1. La société d'Exploitation des Etablissements Coltam et la société Swiss Life Assurances de biens, subrogée dans ses droits, ont demandé au tribunal administratif de Toulon de condamner la commune de Tourettes à leur verser respectivement la somme de 5 340,30 euros et la somme de 362 985,55 euros en réparation des préjudices nés de l'incendie d'un bâtiment à usage de location de matériels de BTP et de jardinage. Par un jugement n° 1603868 du 23 mai 2019, dont les deux sociétés font appel, le tribunal administratif de Toulon a rejeté leur requête et a mis les dépens à leur charge définitive.

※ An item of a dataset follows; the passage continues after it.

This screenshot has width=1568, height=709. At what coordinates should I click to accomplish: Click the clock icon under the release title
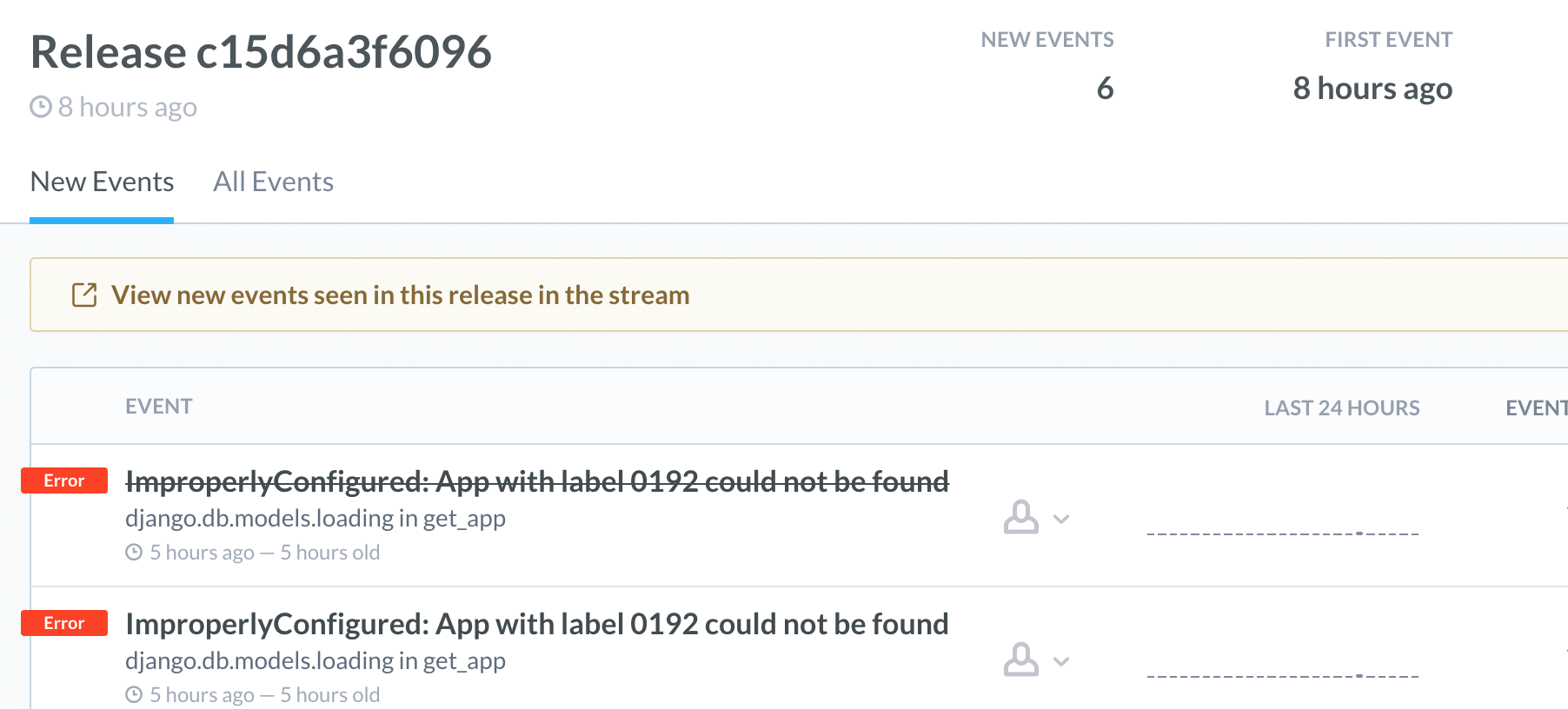pyautogui.click(x=41, y=107)
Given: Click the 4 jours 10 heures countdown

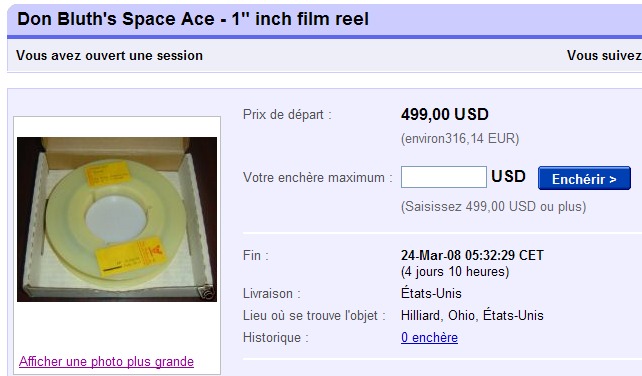Looking at the screenshot, I should tap(455, 272).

Sur l'exception d'irrecevabilité :

2. Il résulte du principe de sécurité juridique que le destinataire d'une décision administrative individuelle qui a reçu notification de cette décision ou en a eu connaissance dans des conditions telles que le délai de recours contentieux ne lui est pas opposable doit, s'il entend obtenir l'annulation ou la réformation de cette décision, saisir le juge dans un délai raisonnable, qui ne saurait, en règle générale et sauf circonstances particulières, excéder un an. Toutefois, cette règle ne trouve pas à s'appliquer aux recours tendant à la mise en jeu de la responsabilité d'une personne publique qui, s'ils doivent être précédés d'une réclamation auprès de l'administration, ne tendent pas à l'annulation ou à la réformation de la décision rejetant tout ou partie de cette réclamation mais à la condamnation de la personne publique à réparer les préjudices qui lui sont imputés. La prise en compte de la sécurité juridique, qui implique que ne puissent être remises en cause indéfiniment des situations consolidées par l'effet du temps, est alors assurée par les règles de prescription prévues par la loi n° 68-1250 du 31 décembre 1968 ou, en ce qui concerne la réparation des dommages corporels, par l'article L. 1142-28 du code de la santé publique.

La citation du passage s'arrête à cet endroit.